Shrill: Notes from a Loud Woman by Lindy West
West is laugh-out-loud funny, and uses that humor to tackle some pretty tough topics in her memoir: abortion, women’s rights, body shaming, internet bullying, to name just a few. She is both insightful and real. This was a quick read, also from Book of the Month, and I really enjoyed it, even the parts that made me uncomfortable.
The Storied Life of A.J. Fikry by Gabrielle Zevin
Even though I was sure I would love this one, I took forever to pick it up. Finally found it at Goodwill for $1.99 and decided that meant it was time for me to read it! I’m so glad I did. Fans of Ove and The One-In-A-Million Boy will enjoy this one, as will anyone who has ever wished that they lived in a bookstore… which, isn’t that every reader? 🙂
What She Knew by Gilly Macmillan
Snagged this one on a Kindle daily deal on the recommendation of Anne Bogel. A boy and his mom go out for a walk in the woods. She lets him run ahead on the path and he disappears. This thriller may have been a little too much for me when I was 39 weeks pregnant with another boy. I had read too many books in a row about missing boys, boys who had something terrible to them, boys who had died… it was very stressful! That’s not to say that this one isn’t another great one. Just, if you’re already sensitive to that sort of thing, maybe wait a bit.
Ready Player One by Ernest Cline
This is one of those books that I NEVER would have chosen for myself if so many people I trust hadn’t recommended it! But, if you are a child of the 80’s or love 80’s culture, you cannot pass this one up! It’s a dystopian novel set in the later 21st century, when almost everyone lives “virtually” in the Oasis, mostly to escape the real world, which has been ravaged by an energy crisis and widespread poverty. The founder of the Oasis dies, and leaves his substantial fortune buried inside the game for anyone to find. To do so, the gamers need to understand his one true love: 80’s culture. References to your favorite movies, songs, and video games abound. Not just for nerds (although they will definitely love it!)!
To Capture What We Cannot Keep by Beatrice Colin
NetGalley provided me with a free copy of this book in exchange for an honest review. This historical novel is set against the backdrop of the construction of the Eiffel Tower in France. It is packed full of artists you’ll recognize from that time. The main characters, Caitroina and Emile, meet in a hot air balloon and are drawn to each other, but their lives (socially and obligation-wise) won’t allow them to pursue that attraction. I found this novel beautiful in setting, but a bit tiring in plot. I’d enjoy spending more time in historic Paris, but not with these people.

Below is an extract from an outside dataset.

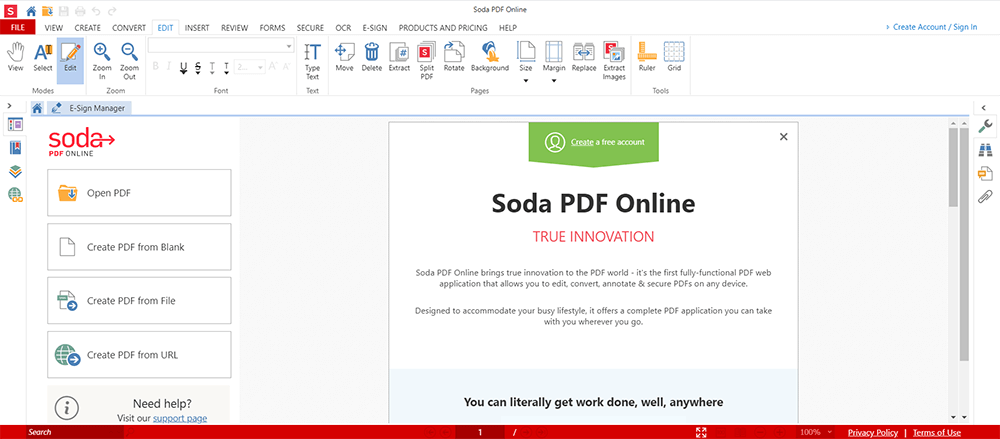Expand the Size dropdown arrow
The image size is (1000, 439).
526,79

Brown Girl Dreaming by Jacqueline Woodson
This one has been HIGHLY critically acclaimed, and for good reason. I was encouraged to listen to it on audiobook (read by the author), and I will definitely endorse the same. Woodson’s poetry about growing up in the South and in NYC during the racial turmoil of the 60’s is beautifully written, and oh-so-applicable here and now as we continue to struggle through some of these same issues as a nation. Please, do yourself a favor and pick up a copy of the book or audiobook. It will not take much of your time, and you will be better for it.